Epidemiological pattern and outcomes of surgical acute abdomen in Ethiopia: A meta-analysis
Background: Acute abdomen is the sudden onset of nontraumatic abdominal pain, occurring over a maximum duration of 5 days. Globally, acute abdomen accounts for approximately 10% of emergency department presentations.
Methods: We conducted a meta-analysis to evaluate the burden and patient outcomes of nongynaecologic surgical acute abdomen in Ethiopia. We searched MEDLINE (via PubMed), African Journals Online (AJOL), and Google Scholar for articles published between 1 January 2007 and 31 December 2018. Additional articles were identified from the grey literature and via the reference lists of articles identified in the database search. Two reviewers independently screened candidate articles using the following inclusion and exclusion criteria: (1) published in English, (2) published from 1 January 2007 through 31 December 2018, (3) study conducted in Ethiopia, (4) study investigated human subjects, and (5) not a case report or systematic review. We employed fixed-effects modelling to estimate the pooled prevalence of surgical acute abdomen and acute abdomen–associated mortality among patients presenting for emergency care. Underlying causes of surgical acute abdomen were also evaluated, along with heterogeneity between the studies (via I2 statistic calculations and sensitivity analysis). This review was conducted using a protocol registered in the International Prospective Register of Systematic Reviews (PROSPERO; CRD42019133645).

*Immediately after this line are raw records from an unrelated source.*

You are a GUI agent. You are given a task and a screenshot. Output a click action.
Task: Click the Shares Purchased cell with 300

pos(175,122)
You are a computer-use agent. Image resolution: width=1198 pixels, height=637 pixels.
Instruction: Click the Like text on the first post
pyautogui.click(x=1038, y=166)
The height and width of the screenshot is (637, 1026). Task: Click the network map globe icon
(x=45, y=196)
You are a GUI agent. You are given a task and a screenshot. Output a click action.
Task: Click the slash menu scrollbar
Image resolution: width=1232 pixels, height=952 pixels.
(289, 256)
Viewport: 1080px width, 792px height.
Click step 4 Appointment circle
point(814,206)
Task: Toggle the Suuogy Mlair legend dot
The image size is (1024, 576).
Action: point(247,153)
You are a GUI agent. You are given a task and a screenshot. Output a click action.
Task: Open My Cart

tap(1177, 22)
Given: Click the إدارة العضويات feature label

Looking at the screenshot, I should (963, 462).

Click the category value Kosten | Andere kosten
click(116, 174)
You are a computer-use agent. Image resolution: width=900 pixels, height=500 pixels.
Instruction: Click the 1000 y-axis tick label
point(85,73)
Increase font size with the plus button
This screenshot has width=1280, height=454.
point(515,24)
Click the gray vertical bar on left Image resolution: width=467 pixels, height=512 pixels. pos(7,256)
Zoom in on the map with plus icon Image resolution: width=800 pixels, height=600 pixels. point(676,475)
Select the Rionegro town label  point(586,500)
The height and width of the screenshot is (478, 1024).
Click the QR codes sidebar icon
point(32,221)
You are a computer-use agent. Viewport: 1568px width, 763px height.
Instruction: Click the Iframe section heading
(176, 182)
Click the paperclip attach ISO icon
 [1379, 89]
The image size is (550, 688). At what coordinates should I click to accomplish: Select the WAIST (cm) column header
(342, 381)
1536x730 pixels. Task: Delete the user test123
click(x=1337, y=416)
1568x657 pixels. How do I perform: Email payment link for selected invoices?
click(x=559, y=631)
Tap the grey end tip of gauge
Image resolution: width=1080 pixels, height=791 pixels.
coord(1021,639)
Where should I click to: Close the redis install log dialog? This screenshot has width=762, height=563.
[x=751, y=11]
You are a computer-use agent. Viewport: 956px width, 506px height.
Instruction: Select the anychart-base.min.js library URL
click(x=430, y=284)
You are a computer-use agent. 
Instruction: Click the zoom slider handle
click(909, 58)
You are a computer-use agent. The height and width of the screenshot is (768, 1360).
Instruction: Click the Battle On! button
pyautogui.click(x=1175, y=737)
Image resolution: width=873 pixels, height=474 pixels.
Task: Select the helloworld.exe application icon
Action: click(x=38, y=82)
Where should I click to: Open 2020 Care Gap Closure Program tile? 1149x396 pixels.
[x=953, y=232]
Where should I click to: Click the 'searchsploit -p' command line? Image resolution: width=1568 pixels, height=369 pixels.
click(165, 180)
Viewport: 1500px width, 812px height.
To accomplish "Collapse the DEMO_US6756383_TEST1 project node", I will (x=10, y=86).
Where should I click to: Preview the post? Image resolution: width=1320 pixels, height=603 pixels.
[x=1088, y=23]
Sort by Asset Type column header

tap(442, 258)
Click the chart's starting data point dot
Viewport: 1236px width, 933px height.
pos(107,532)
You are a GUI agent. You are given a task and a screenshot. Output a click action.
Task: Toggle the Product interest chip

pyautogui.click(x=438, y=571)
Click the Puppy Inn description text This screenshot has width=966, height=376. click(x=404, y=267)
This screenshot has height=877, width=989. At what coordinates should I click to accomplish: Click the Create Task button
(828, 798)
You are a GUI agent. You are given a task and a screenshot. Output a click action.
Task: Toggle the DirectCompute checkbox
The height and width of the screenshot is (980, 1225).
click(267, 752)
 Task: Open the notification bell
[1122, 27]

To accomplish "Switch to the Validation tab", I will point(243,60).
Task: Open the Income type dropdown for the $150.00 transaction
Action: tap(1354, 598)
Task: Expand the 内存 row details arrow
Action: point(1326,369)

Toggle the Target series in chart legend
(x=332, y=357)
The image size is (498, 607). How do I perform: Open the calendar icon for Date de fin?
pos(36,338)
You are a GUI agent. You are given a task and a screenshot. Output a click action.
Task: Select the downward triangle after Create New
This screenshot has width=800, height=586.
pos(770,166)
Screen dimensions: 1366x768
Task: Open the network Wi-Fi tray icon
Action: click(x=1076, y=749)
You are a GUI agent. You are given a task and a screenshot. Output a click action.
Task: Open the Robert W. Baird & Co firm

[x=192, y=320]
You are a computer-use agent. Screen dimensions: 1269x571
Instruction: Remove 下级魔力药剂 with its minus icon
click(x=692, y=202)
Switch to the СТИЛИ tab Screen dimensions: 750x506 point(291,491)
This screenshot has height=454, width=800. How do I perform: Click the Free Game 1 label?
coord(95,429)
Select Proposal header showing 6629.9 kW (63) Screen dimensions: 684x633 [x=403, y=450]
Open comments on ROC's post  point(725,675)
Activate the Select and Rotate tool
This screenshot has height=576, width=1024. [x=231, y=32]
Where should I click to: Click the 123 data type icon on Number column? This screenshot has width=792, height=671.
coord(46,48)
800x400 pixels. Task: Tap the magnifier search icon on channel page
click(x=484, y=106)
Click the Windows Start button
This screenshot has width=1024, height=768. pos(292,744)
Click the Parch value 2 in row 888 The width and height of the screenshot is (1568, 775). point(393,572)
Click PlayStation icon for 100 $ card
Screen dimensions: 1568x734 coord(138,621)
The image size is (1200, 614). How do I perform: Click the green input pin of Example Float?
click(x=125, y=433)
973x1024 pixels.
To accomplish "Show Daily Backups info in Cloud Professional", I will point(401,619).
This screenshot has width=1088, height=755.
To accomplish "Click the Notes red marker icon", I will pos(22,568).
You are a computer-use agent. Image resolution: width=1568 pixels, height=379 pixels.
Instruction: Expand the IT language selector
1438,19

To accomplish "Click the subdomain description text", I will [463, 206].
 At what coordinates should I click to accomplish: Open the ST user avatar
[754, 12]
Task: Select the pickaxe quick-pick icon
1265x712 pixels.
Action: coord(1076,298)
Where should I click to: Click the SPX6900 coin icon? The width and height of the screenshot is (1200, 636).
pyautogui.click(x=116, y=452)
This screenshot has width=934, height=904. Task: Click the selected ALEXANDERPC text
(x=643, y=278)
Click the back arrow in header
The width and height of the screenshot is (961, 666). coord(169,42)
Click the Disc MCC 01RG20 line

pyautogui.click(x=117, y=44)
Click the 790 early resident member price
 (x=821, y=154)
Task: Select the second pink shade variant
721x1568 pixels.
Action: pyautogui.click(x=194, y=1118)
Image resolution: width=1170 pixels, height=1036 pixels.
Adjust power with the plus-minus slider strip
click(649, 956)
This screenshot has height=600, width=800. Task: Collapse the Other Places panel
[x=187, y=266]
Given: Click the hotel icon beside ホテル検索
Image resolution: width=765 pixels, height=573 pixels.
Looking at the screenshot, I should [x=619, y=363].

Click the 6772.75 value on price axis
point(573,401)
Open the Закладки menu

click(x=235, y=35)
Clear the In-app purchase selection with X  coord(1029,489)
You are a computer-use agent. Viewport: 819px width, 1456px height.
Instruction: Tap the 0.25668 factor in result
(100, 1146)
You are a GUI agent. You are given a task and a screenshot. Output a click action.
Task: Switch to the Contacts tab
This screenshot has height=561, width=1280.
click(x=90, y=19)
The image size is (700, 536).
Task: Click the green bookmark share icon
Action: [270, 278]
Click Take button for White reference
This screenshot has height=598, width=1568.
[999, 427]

Results: The pooled prevalence of surgical acute abdomen was 41.3% (95% confidence interval [CI], 39.7%-42.9%). Most patients (1515 of 2053, 73.8%) were male. The main causes were acute appendicitis (42.1%; 95% CI, 40.0%-44.2%), bowel obstruction (35.9%; 95% CI, 33.8%-37.9%), and perforated peptic ulcers (4.5%; 95% CI, 3.5%-5.5%). Complications occurred in 19.8% of cases (95% CI, 18.1%-21.5%); the mortality rate was 5.1% (95% CI, 4.2%-6.0%). I2 values between 71% and 100% indicated significant heterogeneity across the studies in terms of all analyzed variables; sensitivity analysis yielded no findings contradicting the primary I2 analysis.
Conclusions: The main causes of surgical acute abdomen in Ethiopia were acute appendicitis and bowel obstruction. Further high-quality research is required to confirm these findings and provide more detailed evidence regarding surgical acute abdomen in Ethiopia.